27 Şubat Perşembe günü yapılan görüşmede PKK terör örgütünün başı “Barış ve Demokratik Toplum Çağrısı” adlı açıklamasında “PKK silah bırakmalı ve kendini feshetmelidir” demişti. Bunun üzerine 5-7 Mayıs tarihleri arasında PKK terör örgütü 12. kongresini yaptı. Yapılan açıklamada “Yurtsever halkımızı ve demokratik dostlarımızı her alanda kahraman şehitlerimizi anmaya ve Önder Apo’nun fiziki özgürlüğü için mücadeleyi daha da yükseltmeye çağırıyoruz” denildi. PKK terör örgütünün önümüzdeki günlerde kararlarını açıklayacağı bekleniyor.

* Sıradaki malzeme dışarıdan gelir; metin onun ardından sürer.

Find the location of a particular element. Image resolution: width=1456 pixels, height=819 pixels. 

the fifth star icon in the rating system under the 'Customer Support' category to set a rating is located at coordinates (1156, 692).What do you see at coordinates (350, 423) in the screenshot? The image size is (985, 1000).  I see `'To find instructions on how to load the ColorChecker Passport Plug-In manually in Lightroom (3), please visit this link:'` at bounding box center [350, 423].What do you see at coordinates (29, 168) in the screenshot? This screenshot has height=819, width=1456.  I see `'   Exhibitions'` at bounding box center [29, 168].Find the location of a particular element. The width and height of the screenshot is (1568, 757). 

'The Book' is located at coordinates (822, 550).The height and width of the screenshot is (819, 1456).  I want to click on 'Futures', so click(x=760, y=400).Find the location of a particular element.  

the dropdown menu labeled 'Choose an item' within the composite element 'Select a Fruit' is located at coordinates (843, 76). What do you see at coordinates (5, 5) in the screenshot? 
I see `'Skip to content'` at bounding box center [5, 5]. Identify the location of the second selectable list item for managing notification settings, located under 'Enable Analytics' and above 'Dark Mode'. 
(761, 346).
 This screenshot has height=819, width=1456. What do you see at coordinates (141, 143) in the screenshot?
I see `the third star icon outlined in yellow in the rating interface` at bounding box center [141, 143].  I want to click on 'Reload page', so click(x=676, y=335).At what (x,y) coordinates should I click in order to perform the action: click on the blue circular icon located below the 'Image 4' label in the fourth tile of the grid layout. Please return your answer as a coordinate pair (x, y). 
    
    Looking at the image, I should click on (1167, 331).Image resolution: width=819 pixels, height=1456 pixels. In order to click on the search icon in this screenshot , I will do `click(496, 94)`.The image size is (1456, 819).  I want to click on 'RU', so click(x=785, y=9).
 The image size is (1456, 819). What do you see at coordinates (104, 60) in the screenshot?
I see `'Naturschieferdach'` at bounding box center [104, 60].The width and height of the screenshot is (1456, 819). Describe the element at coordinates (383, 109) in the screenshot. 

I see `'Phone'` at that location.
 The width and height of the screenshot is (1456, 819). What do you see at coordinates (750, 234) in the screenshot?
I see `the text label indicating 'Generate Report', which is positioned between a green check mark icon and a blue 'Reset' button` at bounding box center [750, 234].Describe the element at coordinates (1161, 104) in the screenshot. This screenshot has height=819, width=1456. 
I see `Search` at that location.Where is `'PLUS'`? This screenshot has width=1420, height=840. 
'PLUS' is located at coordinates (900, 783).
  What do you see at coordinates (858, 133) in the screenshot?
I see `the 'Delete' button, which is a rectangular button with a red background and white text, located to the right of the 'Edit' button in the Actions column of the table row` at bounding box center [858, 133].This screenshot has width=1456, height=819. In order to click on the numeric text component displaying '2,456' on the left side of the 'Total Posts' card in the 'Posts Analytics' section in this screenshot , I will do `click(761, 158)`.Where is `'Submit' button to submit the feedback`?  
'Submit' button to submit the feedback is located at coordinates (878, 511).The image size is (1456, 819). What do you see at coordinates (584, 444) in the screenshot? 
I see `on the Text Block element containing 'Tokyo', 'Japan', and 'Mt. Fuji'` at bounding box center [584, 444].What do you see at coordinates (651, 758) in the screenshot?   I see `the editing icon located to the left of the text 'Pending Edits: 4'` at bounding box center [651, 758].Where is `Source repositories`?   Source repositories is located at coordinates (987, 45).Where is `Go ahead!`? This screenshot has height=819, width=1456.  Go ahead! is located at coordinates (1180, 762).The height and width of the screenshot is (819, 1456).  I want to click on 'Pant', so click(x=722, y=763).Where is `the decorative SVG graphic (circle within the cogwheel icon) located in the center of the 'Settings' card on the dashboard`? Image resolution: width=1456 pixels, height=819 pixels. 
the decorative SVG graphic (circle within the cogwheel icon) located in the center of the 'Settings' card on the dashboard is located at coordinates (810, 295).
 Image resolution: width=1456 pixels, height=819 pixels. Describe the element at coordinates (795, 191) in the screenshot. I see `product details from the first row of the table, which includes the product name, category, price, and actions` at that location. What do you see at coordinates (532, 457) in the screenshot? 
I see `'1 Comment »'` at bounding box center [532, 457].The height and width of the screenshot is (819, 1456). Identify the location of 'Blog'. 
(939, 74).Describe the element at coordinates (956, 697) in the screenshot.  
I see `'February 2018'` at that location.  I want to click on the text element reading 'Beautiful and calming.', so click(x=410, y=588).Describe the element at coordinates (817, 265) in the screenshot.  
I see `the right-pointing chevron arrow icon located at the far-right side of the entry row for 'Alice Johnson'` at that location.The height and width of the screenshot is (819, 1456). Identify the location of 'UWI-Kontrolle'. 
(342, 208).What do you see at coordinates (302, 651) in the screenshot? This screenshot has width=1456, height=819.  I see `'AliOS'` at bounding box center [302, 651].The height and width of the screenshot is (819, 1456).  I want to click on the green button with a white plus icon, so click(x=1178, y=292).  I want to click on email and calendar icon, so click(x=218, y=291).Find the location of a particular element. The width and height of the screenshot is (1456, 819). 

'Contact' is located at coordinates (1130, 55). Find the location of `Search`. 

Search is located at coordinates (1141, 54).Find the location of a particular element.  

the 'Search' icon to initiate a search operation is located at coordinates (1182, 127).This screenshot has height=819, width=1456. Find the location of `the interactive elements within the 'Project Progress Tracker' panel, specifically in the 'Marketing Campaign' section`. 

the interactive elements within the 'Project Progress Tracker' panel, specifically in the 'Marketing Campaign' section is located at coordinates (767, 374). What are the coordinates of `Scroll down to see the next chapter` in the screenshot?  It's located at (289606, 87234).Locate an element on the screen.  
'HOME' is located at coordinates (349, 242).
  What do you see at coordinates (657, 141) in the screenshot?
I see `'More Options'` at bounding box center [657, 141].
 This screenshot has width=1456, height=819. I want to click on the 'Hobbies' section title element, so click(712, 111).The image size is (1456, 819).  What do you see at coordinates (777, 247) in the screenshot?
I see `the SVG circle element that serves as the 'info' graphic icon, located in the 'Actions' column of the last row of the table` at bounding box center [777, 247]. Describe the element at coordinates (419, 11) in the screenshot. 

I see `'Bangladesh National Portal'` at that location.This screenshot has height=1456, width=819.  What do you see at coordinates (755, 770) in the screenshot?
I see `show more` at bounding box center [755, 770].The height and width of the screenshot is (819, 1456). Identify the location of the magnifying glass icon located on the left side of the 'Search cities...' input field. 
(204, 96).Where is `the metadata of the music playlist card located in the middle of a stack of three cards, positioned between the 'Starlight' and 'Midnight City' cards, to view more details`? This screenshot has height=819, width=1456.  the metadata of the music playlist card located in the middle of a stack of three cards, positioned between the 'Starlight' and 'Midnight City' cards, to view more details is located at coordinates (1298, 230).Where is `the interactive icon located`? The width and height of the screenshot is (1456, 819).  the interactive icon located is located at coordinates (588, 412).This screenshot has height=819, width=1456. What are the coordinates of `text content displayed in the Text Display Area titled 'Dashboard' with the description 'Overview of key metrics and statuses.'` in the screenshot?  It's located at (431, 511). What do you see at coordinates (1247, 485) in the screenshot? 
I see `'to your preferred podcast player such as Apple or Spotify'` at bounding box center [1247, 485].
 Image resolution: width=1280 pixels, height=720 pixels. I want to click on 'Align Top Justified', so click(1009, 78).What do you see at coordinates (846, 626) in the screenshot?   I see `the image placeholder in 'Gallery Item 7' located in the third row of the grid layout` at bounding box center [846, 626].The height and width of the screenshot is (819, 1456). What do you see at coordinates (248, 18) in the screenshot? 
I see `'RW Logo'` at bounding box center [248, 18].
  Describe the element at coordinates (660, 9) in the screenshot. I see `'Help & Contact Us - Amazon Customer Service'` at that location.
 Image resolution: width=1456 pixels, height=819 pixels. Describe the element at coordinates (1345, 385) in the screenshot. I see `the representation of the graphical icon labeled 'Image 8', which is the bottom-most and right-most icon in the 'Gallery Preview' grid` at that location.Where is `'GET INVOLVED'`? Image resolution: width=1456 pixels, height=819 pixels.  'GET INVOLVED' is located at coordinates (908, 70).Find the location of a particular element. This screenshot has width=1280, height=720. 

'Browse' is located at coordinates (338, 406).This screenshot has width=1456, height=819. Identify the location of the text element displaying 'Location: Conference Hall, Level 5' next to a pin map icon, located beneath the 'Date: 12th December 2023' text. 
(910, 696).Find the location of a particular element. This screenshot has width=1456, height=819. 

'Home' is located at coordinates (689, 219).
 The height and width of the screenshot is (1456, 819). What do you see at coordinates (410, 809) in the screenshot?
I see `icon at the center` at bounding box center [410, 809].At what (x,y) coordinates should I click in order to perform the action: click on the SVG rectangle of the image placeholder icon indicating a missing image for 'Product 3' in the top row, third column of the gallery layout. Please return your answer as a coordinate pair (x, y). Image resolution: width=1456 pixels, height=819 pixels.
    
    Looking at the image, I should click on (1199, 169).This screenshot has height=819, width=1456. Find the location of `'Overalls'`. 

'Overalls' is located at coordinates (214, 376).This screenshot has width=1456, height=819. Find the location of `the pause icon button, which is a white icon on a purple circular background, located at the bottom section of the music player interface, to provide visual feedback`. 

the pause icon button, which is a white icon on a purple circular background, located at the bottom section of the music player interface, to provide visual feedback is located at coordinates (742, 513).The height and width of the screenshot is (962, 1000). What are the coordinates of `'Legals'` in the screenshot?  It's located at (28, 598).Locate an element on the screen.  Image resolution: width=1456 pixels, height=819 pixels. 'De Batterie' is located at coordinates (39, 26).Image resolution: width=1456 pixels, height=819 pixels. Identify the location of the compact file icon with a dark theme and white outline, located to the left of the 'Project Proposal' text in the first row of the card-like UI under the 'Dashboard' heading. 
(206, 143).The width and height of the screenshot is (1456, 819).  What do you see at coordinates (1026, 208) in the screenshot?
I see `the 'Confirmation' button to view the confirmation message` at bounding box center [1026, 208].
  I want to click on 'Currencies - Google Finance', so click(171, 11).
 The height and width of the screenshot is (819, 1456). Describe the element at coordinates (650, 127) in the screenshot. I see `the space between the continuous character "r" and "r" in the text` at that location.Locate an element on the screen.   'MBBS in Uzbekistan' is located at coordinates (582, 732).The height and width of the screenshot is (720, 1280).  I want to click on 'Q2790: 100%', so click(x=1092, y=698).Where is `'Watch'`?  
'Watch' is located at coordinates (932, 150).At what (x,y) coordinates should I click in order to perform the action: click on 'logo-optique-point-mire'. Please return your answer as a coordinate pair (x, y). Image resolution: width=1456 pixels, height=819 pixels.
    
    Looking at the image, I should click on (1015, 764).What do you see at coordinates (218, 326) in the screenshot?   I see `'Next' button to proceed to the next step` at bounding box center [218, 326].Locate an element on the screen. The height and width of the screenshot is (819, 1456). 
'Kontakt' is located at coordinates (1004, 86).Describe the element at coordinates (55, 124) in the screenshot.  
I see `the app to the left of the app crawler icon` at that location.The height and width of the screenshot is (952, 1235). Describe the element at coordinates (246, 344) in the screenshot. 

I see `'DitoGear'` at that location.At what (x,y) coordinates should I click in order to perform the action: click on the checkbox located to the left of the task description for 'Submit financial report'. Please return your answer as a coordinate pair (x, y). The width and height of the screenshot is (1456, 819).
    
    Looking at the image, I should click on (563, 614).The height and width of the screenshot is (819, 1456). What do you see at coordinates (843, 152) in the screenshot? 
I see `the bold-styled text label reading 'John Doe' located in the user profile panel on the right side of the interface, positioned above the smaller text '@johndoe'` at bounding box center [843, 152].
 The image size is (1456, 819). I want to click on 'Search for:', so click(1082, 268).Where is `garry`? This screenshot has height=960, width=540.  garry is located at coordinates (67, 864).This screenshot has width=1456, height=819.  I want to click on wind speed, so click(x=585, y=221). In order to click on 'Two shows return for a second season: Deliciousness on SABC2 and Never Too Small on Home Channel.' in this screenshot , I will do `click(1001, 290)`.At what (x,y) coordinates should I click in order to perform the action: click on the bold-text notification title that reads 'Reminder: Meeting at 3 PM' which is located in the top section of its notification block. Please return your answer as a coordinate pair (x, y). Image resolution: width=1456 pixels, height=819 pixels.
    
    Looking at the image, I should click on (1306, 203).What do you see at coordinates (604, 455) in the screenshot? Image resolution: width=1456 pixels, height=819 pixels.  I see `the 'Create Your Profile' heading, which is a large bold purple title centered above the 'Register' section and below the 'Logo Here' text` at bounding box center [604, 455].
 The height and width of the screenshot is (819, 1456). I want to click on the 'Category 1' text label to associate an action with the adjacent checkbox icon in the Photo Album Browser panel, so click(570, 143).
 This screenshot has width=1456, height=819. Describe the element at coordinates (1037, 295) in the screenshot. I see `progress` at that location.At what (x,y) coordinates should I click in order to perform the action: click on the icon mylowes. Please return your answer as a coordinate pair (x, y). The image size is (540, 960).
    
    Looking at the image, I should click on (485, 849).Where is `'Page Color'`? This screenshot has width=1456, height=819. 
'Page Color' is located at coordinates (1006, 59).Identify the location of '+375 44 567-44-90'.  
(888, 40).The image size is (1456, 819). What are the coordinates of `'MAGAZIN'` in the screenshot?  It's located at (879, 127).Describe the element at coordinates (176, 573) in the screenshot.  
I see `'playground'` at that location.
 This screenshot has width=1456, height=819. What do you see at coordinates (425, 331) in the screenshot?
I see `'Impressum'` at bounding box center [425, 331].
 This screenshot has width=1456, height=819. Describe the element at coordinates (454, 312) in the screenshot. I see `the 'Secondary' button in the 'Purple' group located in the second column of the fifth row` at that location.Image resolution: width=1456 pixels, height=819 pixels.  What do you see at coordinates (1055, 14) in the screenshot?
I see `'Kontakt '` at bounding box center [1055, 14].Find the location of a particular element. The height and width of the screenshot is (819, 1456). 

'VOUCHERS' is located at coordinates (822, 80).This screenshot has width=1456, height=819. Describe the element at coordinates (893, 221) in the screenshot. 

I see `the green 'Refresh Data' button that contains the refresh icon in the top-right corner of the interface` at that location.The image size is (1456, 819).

Bu kongrenin ardından, DEM Parti’den sekiz maddelik bir açıklama yapıldı. “PKK’nin tarihi kongre kararlarıyla birlikte elli yıllık çatışmadan barış ufkuna bir adım daha yaklaşmış oluyoruz. Onurlu bir barış ve demokratik çözüm yolunda yeni bir sayfa açılıyor” denilen açıklamada, “bu sürecin gelişmesinde tarihi bir sorumluluk üstlenen Sayın Abdullah Öcalan’a; barışın bedelini canlarıyla, evlatlarıyla, gözyaşlarıyla ödeyen Türkiye halklarına; çözüm iradesine destek sunan Sayın Devlet Bahçeli’ye ve bu iradeye sahip çıkan Cumhurbaşkanı Sayın Erdoğan’a ve sürece olumlu yaklaşan ana muhalefet lideri Sayın Özgür Özel olmak üzere tüm muhalefet liderlerine teşekkürlerimizi sunuyoruz” denildi.

PKK terör örgütünün yaptığı kongrenin ardından Diyarbakır’da DEM Parti ve Demokratik Bölgeler Partisi öncülüğünde 301 kuruluş bir araya gelerek yaptıkları toplantıda ilan edilen “Demokratik Birlik İnisiyatifi”nin kararlarını Kürtçe afiş eşliğinde kamuoyuna duyurdu. Anadilde eğitim, özerklik gibi isteklerin yanında Kürt sorununu özgürlük, demokrasi ve statü sorunu olarak değerlendirerek, çözümün, yasal ve anayasal düzenlemeler ile yerel demokrasinin güçlendirilmesiyle mümkün olacağını savunan bildirilerini açıkladılar.

Kürt sorunu nedir diye sorulsa, eveleyip gevelemekten başka bir şey söyleyemeyenler, ağalıktan, feodaliteden hiç söz etmezler. Eşit yurttaşlık diyenler, kaymak tabaka olarak yaşamlarını sürdürürken, yoksul halkın sıkıntılarını görmemektedirler.

Egemen bir devlet, terör örgütüyle pazarlık yapmaz, zaten terörle mücadele edilir, müzakere edilmez. PKK, terör örgütüdür ve güvenilmez. Ülkemizi terör örgütüyle pazarlık masasına oturtanları iyi tanımak gerekiyor. Terör örgütü adına yapılan açıklamalarda hep aynı kişilere teşekkür edilmesi, gelinen durumu gözler önüne sermektedir.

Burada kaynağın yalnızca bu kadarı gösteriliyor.